▶ _TASK DESCRIPTION_:
Search the records for the word "badge" and copy every line in which it occurs.

▶ _DATA PROVIDED_:
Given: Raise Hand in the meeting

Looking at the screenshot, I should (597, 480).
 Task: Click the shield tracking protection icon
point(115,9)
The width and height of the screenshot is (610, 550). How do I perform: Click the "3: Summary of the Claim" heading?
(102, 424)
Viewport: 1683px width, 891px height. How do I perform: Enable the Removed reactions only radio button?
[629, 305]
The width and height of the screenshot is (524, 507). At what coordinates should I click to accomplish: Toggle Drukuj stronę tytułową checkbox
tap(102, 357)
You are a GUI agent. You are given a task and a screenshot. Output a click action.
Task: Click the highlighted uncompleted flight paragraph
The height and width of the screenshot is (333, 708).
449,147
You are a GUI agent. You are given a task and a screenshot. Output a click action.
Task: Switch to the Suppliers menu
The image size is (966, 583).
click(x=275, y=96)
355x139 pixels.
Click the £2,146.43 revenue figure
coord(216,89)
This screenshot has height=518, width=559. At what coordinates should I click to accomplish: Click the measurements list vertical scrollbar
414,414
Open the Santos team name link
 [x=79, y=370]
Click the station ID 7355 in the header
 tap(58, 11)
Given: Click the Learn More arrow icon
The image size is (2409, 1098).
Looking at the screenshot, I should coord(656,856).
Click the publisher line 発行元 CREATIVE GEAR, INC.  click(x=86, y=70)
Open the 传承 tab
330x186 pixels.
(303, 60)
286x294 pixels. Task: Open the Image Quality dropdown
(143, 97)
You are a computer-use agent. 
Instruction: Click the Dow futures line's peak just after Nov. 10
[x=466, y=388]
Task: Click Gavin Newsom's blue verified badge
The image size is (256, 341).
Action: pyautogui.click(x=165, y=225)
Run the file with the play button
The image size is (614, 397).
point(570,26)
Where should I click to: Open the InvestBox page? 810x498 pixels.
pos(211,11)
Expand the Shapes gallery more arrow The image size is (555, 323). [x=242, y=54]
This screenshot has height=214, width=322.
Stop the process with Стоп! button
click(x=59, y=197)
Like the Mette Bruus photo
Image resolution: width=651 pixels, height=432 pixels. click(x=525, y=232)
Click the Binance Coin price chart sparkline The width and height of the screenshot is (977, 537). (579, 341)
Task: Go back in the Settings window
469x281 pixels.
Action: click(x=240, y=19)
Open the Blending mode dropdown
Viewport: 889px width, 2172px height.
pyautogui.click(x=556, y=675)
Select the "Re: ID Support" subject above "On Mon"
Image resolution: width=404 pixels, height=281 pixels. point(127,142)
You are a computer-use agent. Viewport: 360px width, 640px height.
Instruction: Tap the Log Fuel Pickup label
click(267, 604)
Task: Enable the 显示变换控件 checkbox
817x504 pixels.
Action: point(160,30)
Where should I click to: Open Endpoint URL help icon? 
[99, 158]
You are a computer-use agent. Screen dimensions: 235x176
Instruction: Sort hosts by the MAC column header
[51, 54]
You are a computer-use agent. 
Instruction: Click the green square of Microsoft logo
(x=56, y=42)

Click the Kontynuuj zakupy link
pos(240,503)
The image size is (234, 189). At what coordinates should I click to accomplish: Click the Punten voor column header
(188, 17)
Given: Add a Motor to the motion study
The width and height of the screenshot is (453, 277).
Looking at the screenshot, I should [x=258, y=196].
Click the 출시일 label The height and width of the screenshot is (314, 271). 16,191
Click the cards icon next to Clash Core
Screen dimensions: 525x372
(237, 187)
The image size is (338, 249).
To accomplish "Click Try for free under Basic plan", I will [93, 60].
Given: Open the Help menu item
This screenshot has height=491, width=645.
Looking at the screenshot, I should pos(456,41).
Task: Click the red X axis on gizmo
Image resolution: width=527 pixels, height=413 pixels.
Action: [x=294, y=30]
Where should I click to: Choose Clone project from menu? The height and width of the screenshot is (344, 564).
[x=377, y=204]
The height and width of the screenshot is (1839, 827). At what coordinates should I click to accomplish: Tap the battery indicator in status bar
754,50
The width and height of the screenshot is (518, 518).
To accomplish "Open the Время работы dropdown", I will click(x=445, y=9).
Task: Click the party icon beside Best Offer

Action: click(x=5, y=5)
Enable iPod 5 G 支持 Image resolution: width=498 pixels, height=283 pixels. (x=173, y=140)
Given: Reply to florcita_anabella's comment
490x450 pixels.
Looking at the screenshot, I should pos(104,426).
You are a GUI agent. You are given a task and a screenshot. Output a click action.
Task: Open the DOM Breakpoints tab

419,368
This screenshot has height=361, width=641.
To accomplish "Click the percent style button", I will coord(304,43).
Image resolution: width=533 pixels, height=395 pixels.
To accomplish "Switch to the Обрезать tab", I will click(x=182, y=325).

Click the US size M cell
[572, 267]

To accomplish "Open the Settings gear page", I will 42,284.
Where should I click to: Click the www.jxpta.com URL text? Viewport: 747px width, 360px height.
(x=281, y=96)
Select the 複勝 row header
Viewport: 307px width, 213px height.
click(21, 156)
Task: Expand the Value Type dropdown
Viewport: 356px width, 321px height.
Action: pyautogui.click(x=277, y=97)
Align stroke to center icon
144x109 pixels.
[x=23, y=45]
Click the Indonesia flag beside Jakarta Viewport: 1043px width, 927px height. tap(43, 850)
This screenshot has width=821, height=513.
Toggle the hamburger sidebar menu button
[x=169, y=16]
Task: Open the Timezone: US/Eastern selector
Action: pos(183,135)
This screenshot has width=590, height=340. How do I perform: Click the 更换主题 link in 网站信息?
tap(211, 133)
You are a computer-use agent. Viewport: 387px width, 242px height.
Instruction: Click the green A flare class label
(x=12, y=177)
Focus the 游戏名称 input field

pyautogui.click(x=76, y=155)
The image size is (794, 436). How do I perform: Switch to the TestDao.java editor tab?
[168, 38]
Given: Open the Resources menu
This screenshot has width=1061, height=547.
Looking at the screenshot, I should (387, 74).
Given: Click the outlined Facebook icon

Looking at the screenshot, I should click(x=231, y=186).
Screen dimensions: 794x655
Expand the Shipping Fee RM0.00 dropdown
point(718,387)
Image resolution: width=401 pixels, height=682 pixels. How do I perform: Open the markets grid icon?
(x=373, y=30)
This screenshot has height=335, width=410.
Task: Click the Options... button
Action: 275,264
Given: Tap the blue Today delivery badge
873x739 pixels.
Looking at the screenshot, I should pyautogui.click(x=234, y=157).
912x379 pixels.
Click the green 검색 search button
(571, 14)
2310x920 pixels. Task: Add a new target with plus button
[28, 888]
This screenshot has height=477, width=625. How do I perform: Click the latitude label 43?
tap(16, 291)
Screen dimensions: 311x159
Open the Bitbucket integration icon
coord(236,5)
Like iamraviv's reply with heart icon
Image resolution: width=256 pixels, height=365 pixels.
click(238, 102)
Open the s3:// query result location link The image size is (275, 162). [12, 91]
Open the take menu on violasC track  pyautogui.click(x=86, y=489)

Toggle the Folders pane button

▶ _WRITTEN ANSWER_:
Task: Click Gavin Newsom's blue verified badge
Given: Tap the blue Today delivery badge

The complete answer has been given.